Ni que decir tiene que a Machado, siempre atento al pensamiento de Ortega, debió impactarle esa noción, y sobre todo, su aplicación a Giner, su querido maestro. De manera que unos años después, cuando muere Giner, Machado le dedica un elogio en que lo va a caracterizar de esa manera (sin utilizar el sintagma, pero desarrollando la idea). Y otra cosa, aparte de la noción (que desarrolla, pero no emplea textualmente, repito) tomó el poeta, y es el empleo del lenguaje religioso en su “aspiración profunda de hacer laica la virtud”, precisamente la estrategia que había empleado Ortega en su artículo al aplicar las virtudes teologales (fe, esperanza, caridad) y la noción de santidad a la figura de Iglesias y su prédica socialista.

El poema de Machado, todo imbuido de lenguaje religioso, no hace más que proponer una alternativa de virtudes éticas a la preponderancia de la Iglesia en la vida social española.

Ahora bien, en ese empleo del lenguaje religioso (el lenguaje del enemigo, por así decirlo), Machado recurre a un cliché del franciscanismo a la hora de referirse a Giner: dice la luz: van tres días / que mi hermano Francisco no trabaja.

Ese “mi hermano Francisco”, puesto en boca de la luz, remite al lenguaje de San Francisco de Asís, cuando hablaba de “hermano sol”, “hermana luna”, "hermano viento” o incluso “hermano lobo”. Machado pudo tomarlo directamente del poverello d´Assisi, pero también de dos de sus autores más reverenciados: Rubén Darío, que en “Los motivos del lobo”, poema dedicado al episodio de San Francisco con el lobo de Gubbio, pone en boca del lobo no sólo “hermano Francisco”, sino “hermanos hombres”, “hermanos bueyes”, etc.
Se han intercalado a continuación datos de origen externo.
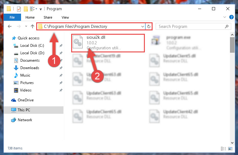The image size is (238, 155).
Task: Unpin Downloads from Quick access
Action: [x=61, y=68]
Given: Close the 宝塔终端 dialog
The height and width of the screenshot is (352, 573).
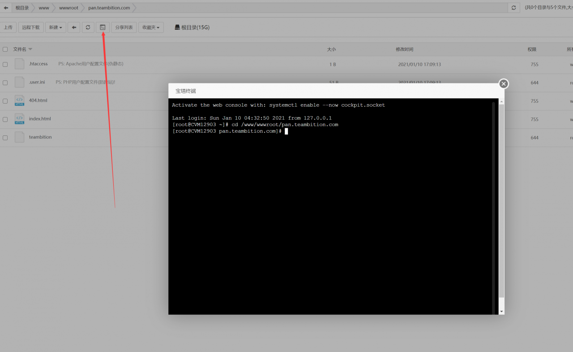Looking at the screenshot, I should tap(504, 84).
El otro, su querido don Miguel de Unamuno, que en un artículo de 1912, “De arte pictórica”, al hablar del pintor Regoyos, se manifiesta así:

el gran paisajista franciscano Darío de Regoyos. Y le llamo franciscano a este dulce bohemio del arte, porque pinta sus paisajes con un amor cristiano, fraternal, a la naturaleza.
El árbol de su paisaje es el hermano árbol, la roca es la hermana roca, el agua es la hermana agua.” (recogido en En torno a las artes, Austral, p. 49).
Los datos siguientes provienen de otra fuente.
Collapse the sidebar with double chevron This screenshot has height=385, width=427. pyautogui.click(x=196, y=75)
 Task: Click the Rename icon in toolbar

En un artículo del año siguiente, con motivo de la muerte de Regoyos, se vuelve a expresar en término muy similares, aunque allí le atribuye la denominación de “pintor franciscano”, que él desarrolla, al crítico de arte que firmaba con el seudónimo de Juan de la Encina.

Creemos que todos estos influjos operaban sobre la mente de Antonio Machado (otro santo laico, sin duda) cuando, sobreponiéndose al dolor que le produjo la muerte de Giner, compuso el magistral elogio que a todos nos sigue causando admiración.